The cook-housekeeper set a cup of tea in front of her and sat down. “We’re going to miss them two boys, that’s for sure. Charmers, they are, and that Master Charlie’s quite a chatterbox. Could talk the hind leg off a donkey, he could.”
“I bet they’ve scrounged a lot more cake and biscuits from you than I’m aware of!”
“Now that’d be telling, madam.” Mrs. Dobson took a meditative sip. “Quite a tale those two’ll have to tell to their schoolfriends when they get back.”
“Oh dear, yes, I hadn’t thought of that. I suppose it wouldn’t be the least use ordering Charlie not to talk about it.”
“Likely they’ll think he’s romancing, that age,” said Mrs. Dobson comfortably. “It’ll be nice to see Mr. Truscott again. Quite the gentleman though he is a chauffeur.”

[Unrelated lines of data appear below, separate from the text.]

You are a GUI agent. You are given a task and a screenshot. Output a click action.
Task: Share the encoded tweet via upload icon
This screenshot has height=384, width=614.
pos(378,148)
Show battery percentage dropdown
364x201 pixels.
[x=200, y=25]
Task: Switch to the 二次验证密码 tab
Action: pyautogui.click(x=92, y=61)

“I hope you’ve set aside something good for his lunch.”
“Don’t you worry, madam. I wouldn’t want him going back to Fairacres and saying we don’t eat as good as his lordship. He’ll have to eat the same time as the company, seeing they have to get on after, but Elsie and me’ll eat later so don’t you worry about the service at table.”

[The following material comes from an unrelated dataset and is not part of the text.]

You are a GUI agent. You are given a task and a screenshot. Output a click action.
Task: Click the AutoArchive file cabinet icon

“I don’t know what I’d do without you.”
Mrs. Dobson looked as if she didn’t either but was too tactful to say so.
The telephone bell rang. Daisy gulped her tea and hurried up to the hall to answer it.
“Daisy, it’s Lucy. Darling, you simply must come to tea.”
“Why? What’s up?”
“Angela has invited herself. It’s too utterly devastating!”

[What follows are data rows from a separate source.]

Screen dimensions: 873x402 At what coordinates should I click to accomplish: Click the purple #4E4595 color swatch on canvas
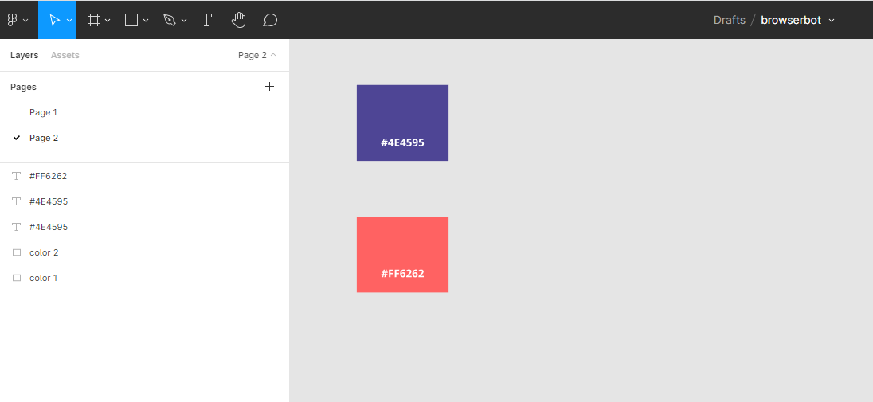(402, 111)
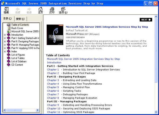Open the Chapter 3 link
Image resolution: width=159 pixels, height=115 pixels.
[53, 80]
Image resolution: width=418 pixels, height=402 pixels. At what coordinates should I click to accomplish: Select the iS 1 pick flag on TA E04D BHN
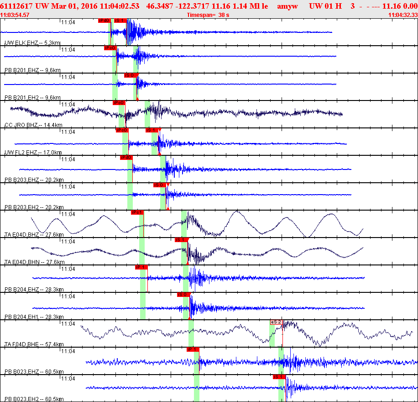(181, 240)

“Angela Devenish?” asked Daisy, disbelieving.
“Yes, dear Cousin Angela. Plus dog. I haven’t the foggiest what she wants. Promise you’ll—”
“Hold on.” She was facing the staircase, and she saw Mrs. Gilpin coming slowly down, holding the rail, followed by Elsie carrying a large carpetbag. “Let me ring you back in just a minute, darling.”
She hung up on Lucy’s “But I’m—”
Lengthy farewells were forestalled by the driver’s knock on the front door. The nanny had one parting question, imparted in an anxious whisper: “Are the police going to come bothering me at my sister’s?”
“I hope not. I can’t promise. I’ll tell you what, why don’t you send me a postcard every day saying simply ‘No change.’ Unless, of course, there is a change. In that case they’ll want to see you, whether you stay there or come back to talk to them.”
“Oh, all right, madam. I’ll do that. Myrtle would be ever so upset if the police came round.”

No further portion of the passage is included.